*YOUR OBJECTIVE:* Report each line of the listing that contains the word "actions".

*DATA RECORDS:*
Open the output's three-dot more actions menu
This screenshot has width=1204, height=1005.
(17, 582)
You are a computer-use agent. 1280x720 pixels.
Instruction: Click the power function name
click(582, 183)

*SOLVED EXERCISE:*
Open the output's three-dot more actions menu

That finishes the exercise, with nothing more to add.